Vanessa Sacchet im Gespräch mit Yvonne Weber
17.12.2022 HuggenbergYvonne Weber, geboren am 3. September 1979 in Wolfenschiessen, Nidwalden, wuchs zusammen mit fünf Geschwistern auf. Die gelernte kaufmännische Angestellte ist verheiratet und hat zwei Kinder. Sie war viel auf Reisen, absolvierte ein Studium als soziokulturelle Animatorin an der ...
Yvonne Weber, geboren am 3. September 1979 in Wolfenschiessen, Nidwalden, wuchs zusammen mit fünf Geschwistern auf. Die gelernte kaufmännische Angestellte ist verheiratet und hat zwei Kinder. Sie war viel auf Reisen, absolvierte ein Studium als soziokulturelle Animatorin an der Fachhochschule Luzern, machte eine Ayurvedamassage-Ausbildung und besuchte die Bäuerinnen-Schule.
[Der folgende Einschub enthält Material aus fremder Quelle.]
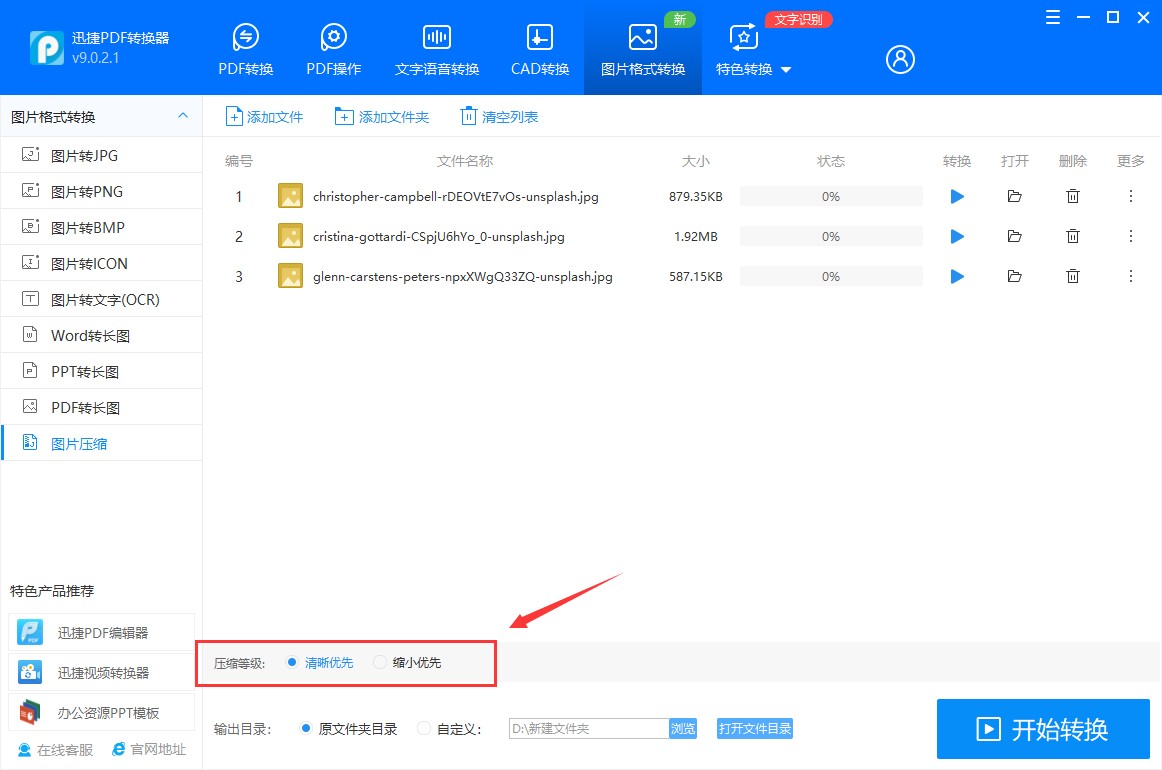The width and height of the screenshot is (1162, 770).
Task: Start converting christopher-campbell file via play icon
Action: click(956, 196)
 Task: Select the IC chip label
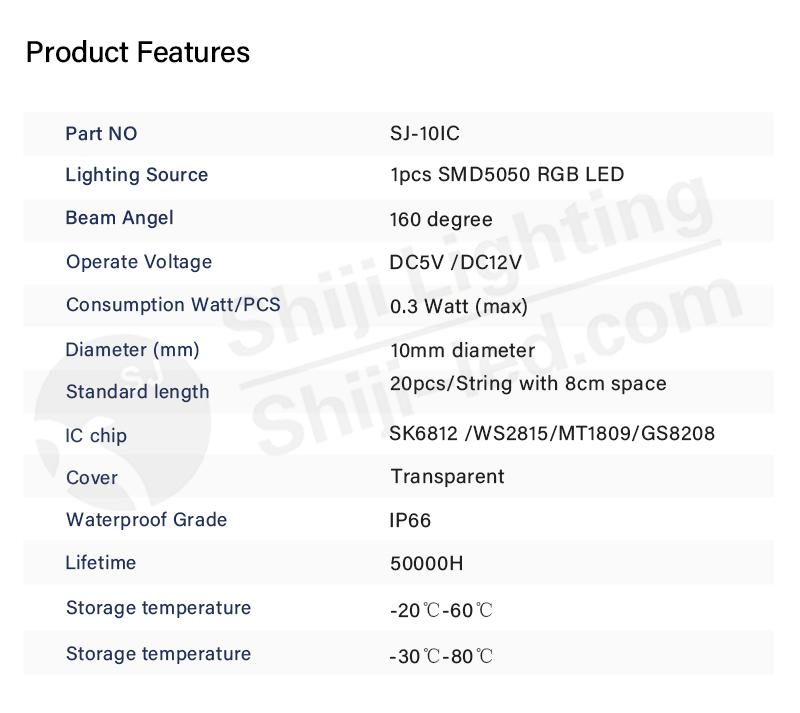click(96, 436)
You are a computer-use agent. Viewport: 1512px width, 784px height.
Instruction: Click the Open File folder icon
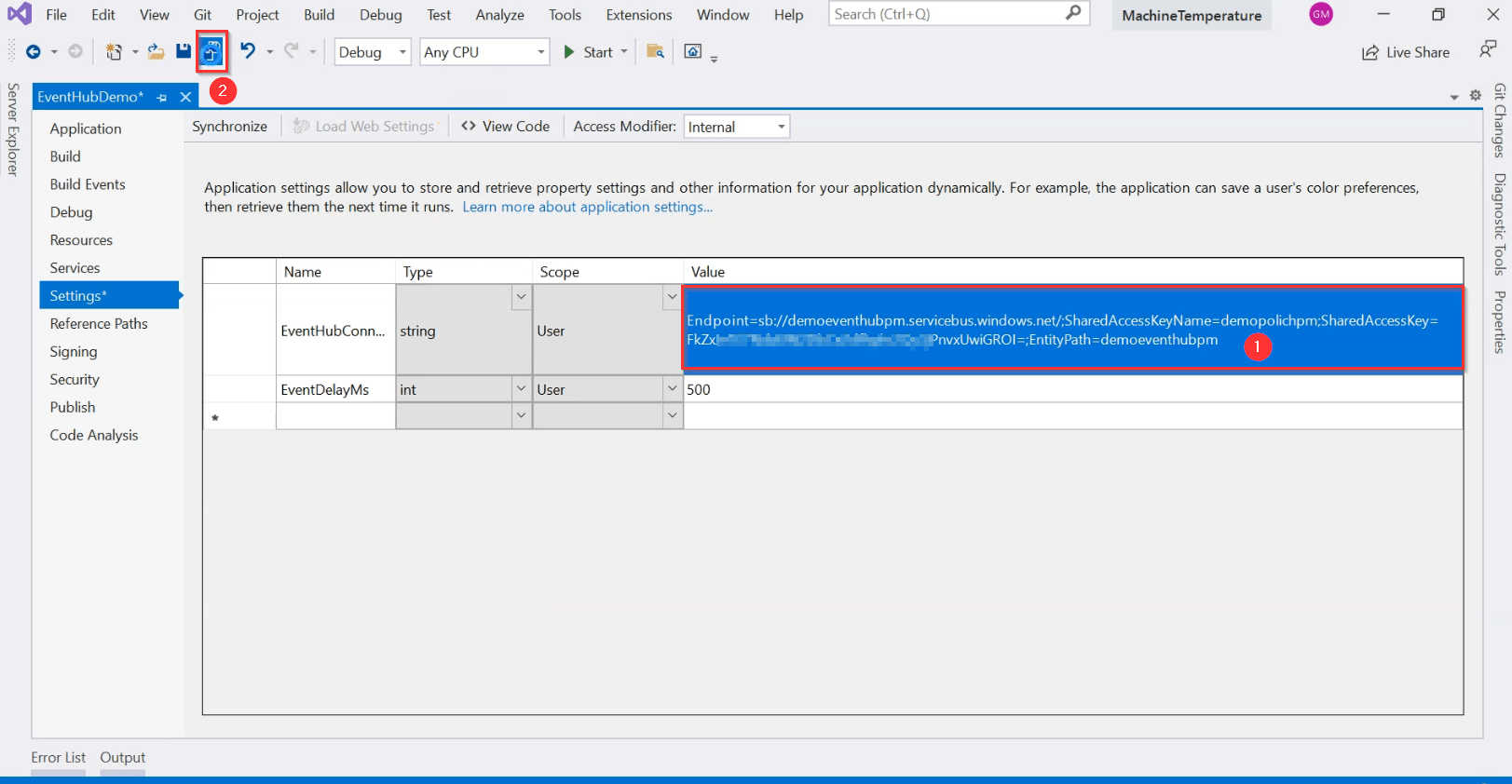tap(156, 52)
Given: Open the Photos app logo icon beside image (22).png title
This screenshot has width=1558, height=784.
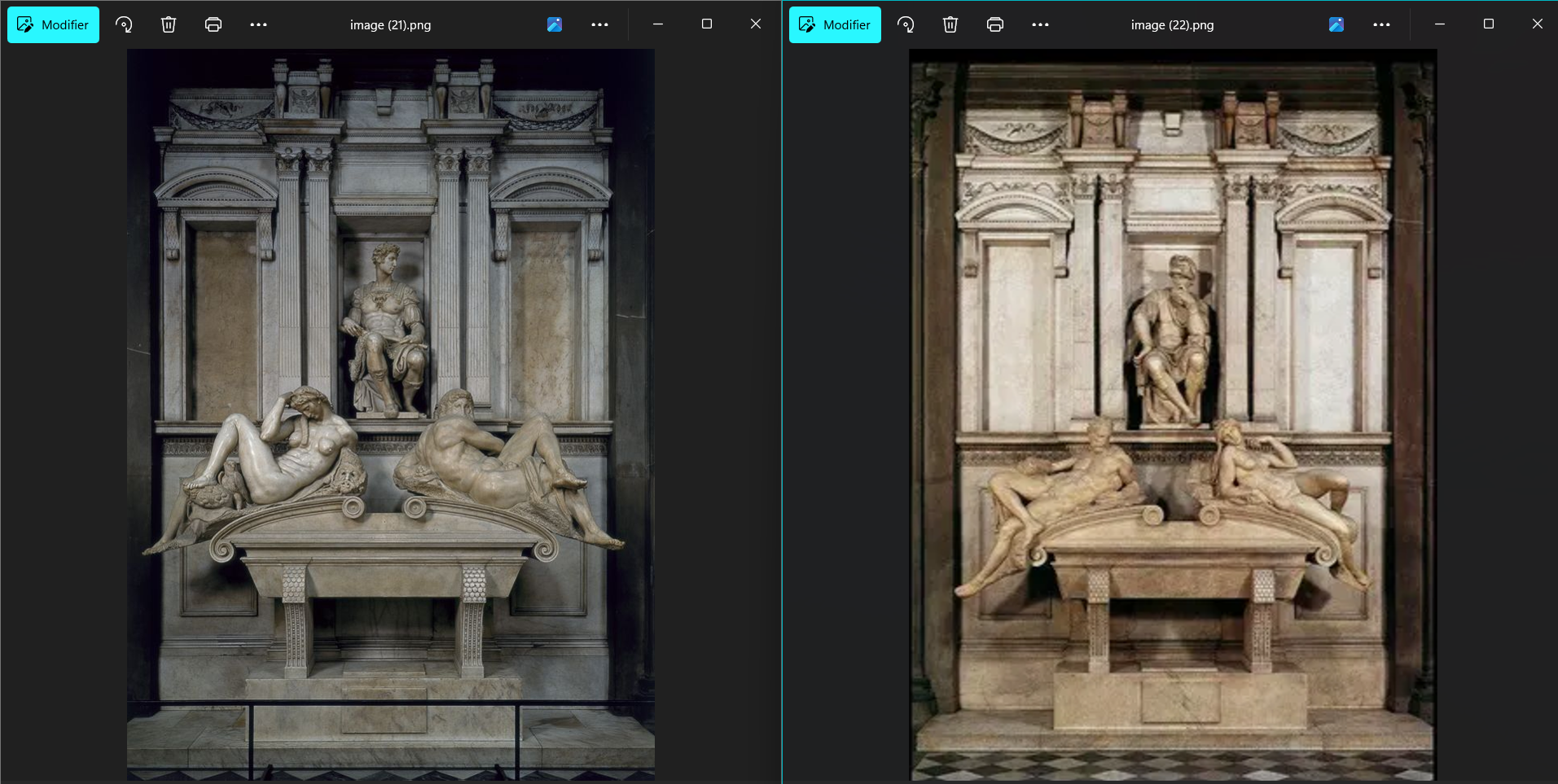Looking at the screenshot, I should (x=1336, y=24).
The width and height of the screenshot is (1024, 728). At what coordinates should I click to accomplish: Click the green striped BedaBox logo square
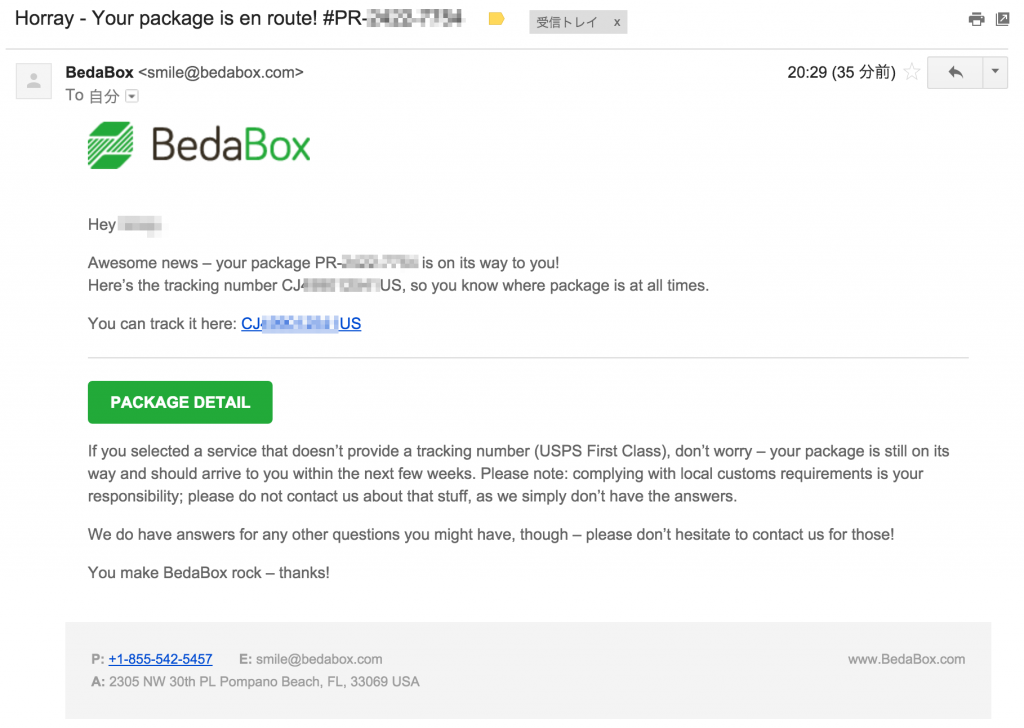tap(110, 143)
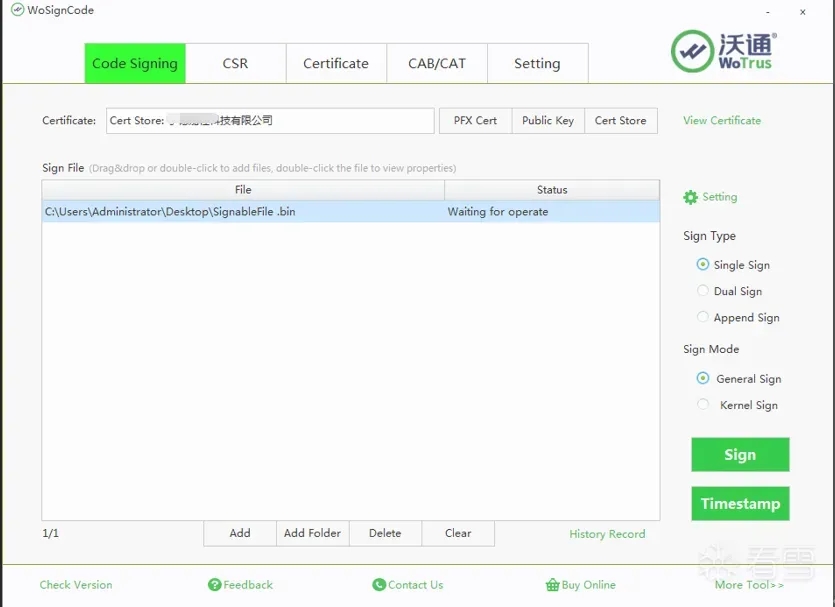Open the View Certificate link
835x607 pixels.
(x=721, y=121)
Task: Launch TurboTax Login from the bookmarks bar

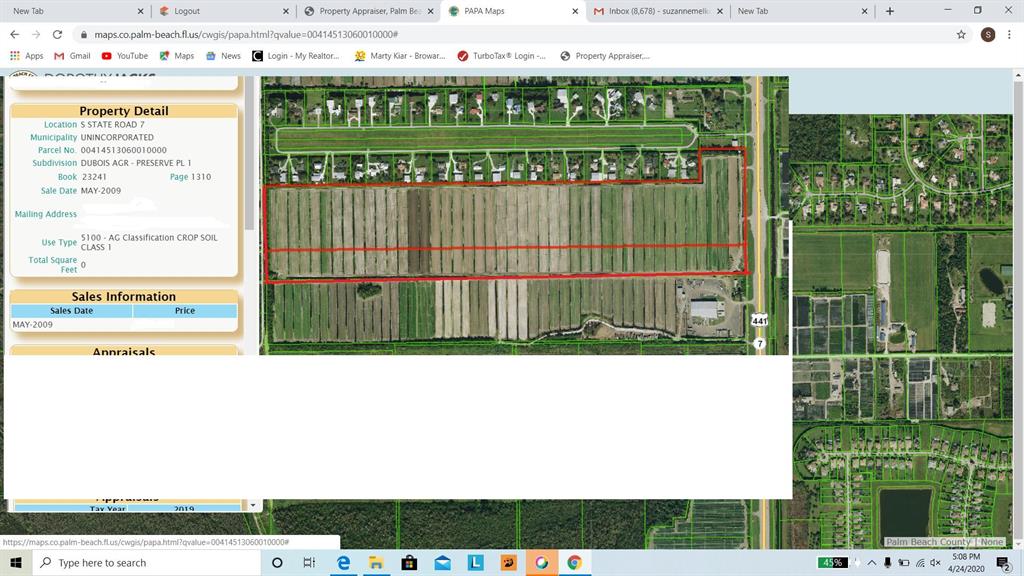Action: point(461,56)
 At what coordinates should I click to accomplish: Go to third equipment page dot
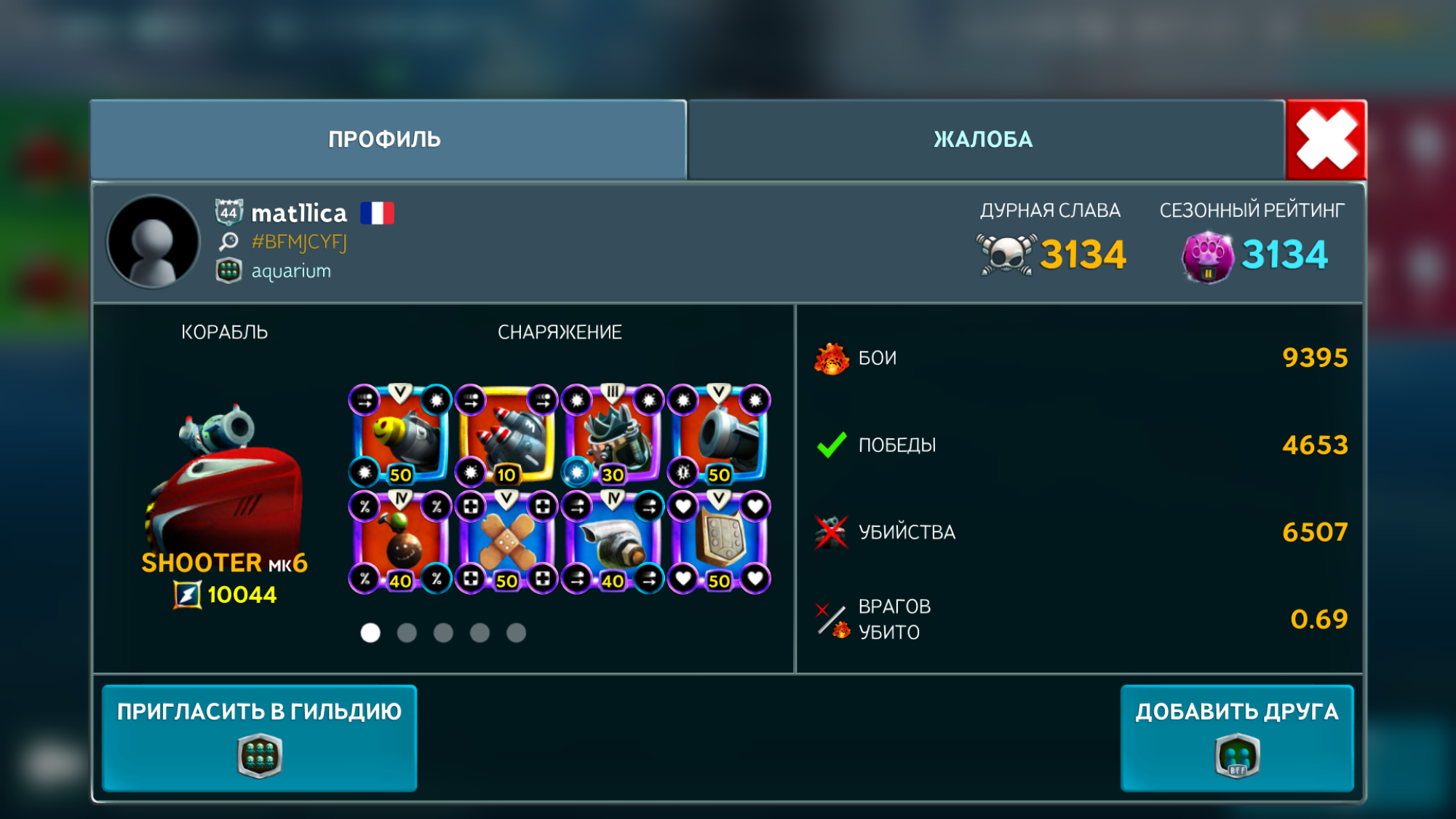[x=443, y=633]
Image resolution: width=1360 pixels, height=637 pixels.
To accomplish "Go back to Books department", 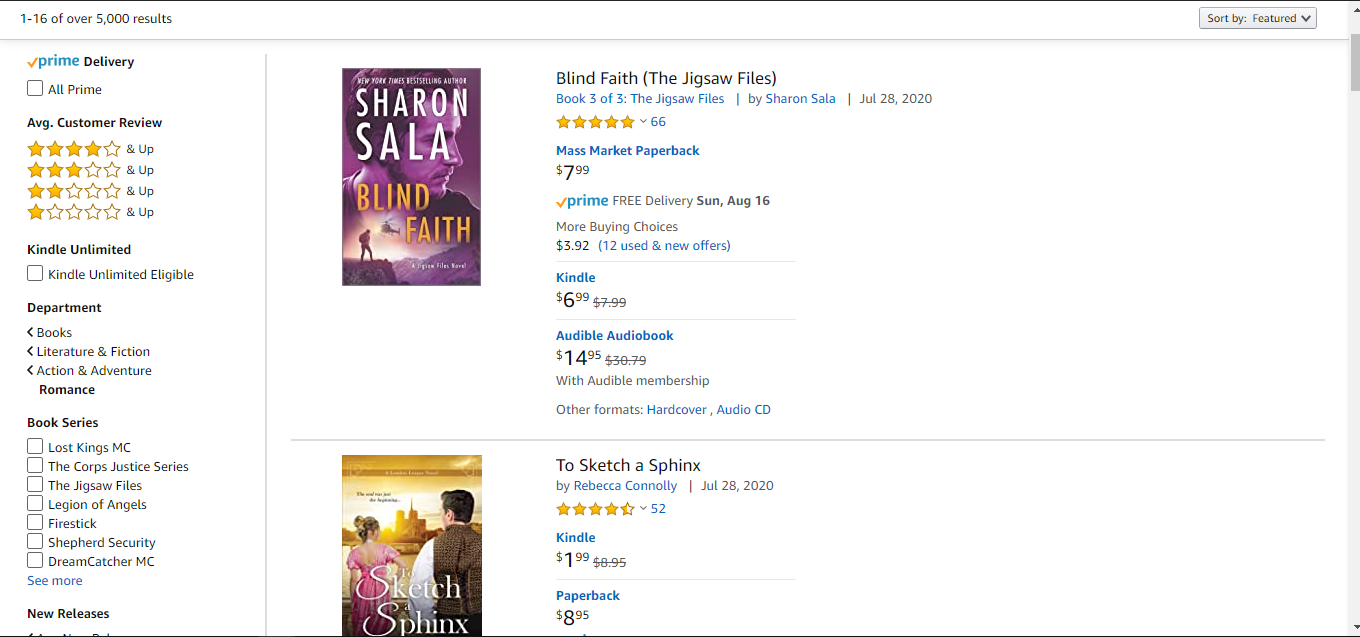I will tap(54, 333).
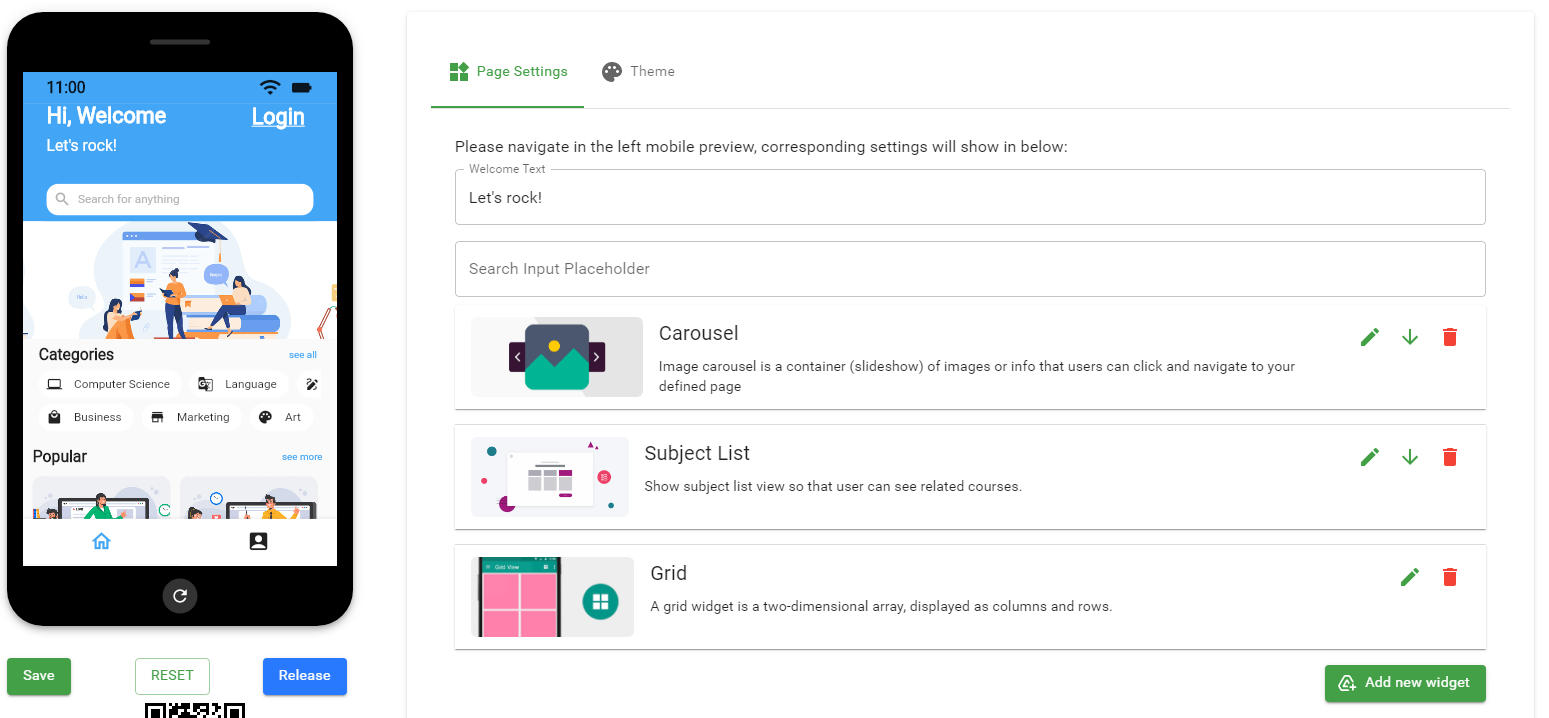Delete the Subject List widget
The width and height of the screenshot is (1549, 718).
(x=1450, y=457)
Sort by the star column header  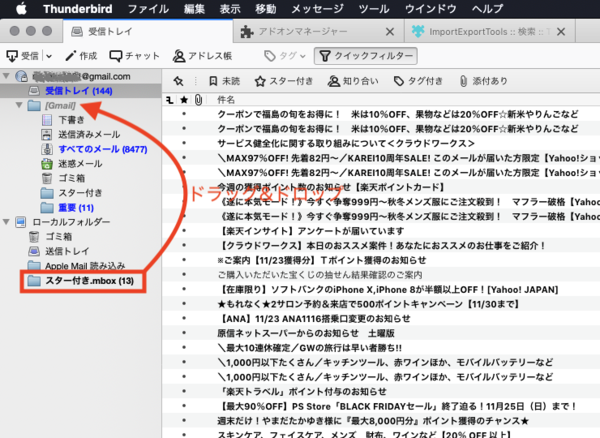(183, 101)
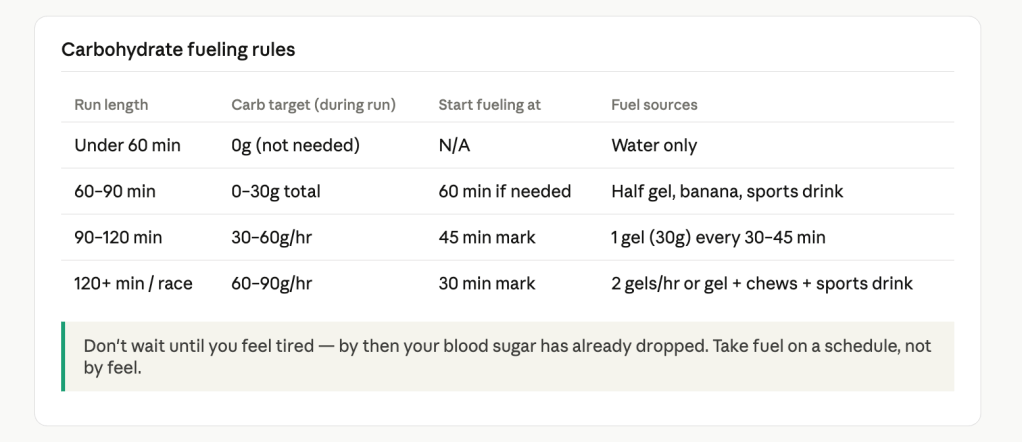Click the '0–30g total' carb target cell

[276, 192]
«Nach meiner kaufmännischen Ausbildung arbeitete ich ein Jahr lang an einer Hotelrezeption in Saas-Fee. Mit 21 Jahren reiste ich zum ersten Mal nach Goa im Süden von Indien und lernte dort eine ganz andere Kultur kennen. Mich faszinierte die Einfachheit, die Farben, Eindrücke und Gewürze. Das alles zog mich in den Bann. Gleichzeitig wühlte mich jedoch die Armut dort sehr auf. Wir unternahmen eine dreiwöchige geführte Rundreise und übernachteten in Hotels und Resorts. Zurück in der Schweiz, arbeitete ich in einem Treuhandbüro bis ich wieder genug Geld beisammenhatte, um eine grössere Reise zu unternehmen. Mit einem Frachtschiff fuhren wir von Europa nach Südamerika. Anfänglich waren wir an einer Hochzeit eingeladen von jemandem der in der Schweiz wohnte und eine peruanische Frau heiratete. Später reisten wir herum und lernten eine ganz andere Kultur kennen – wie in Indien. Was mich immer wieder beeindruckte, war die Verbundenheit, die dort zwischen den Einwohnern und der Natur herrscht. Auch die Einfachheit der Menschen und das bunte Treiben. Die Spuren einer alten Hochkultur schwingen überall mit. Mir gefällt es, verschiedene Länder kennenzulernen, andere Sprachen zu hören, sich immer wieder darauf einzulassen, Grenzen zu überschreiten und mit dem Rucksack unterwegs zu sein. Wir sahen, dass grosse Ungerechtigkeit herrscht und wie die Leute, die in den Mienen arbeiten und früh sterben, ausgebeutet werden. In der Sprachschule in Bolivien bekamen wir mit, dass man dort politisch sehr engagiert ist und sich für Themen einsetzen soll, die einem wichtig sind. Nach einem halben Jahr kehrten wir mit dem Frachtschiff zurück.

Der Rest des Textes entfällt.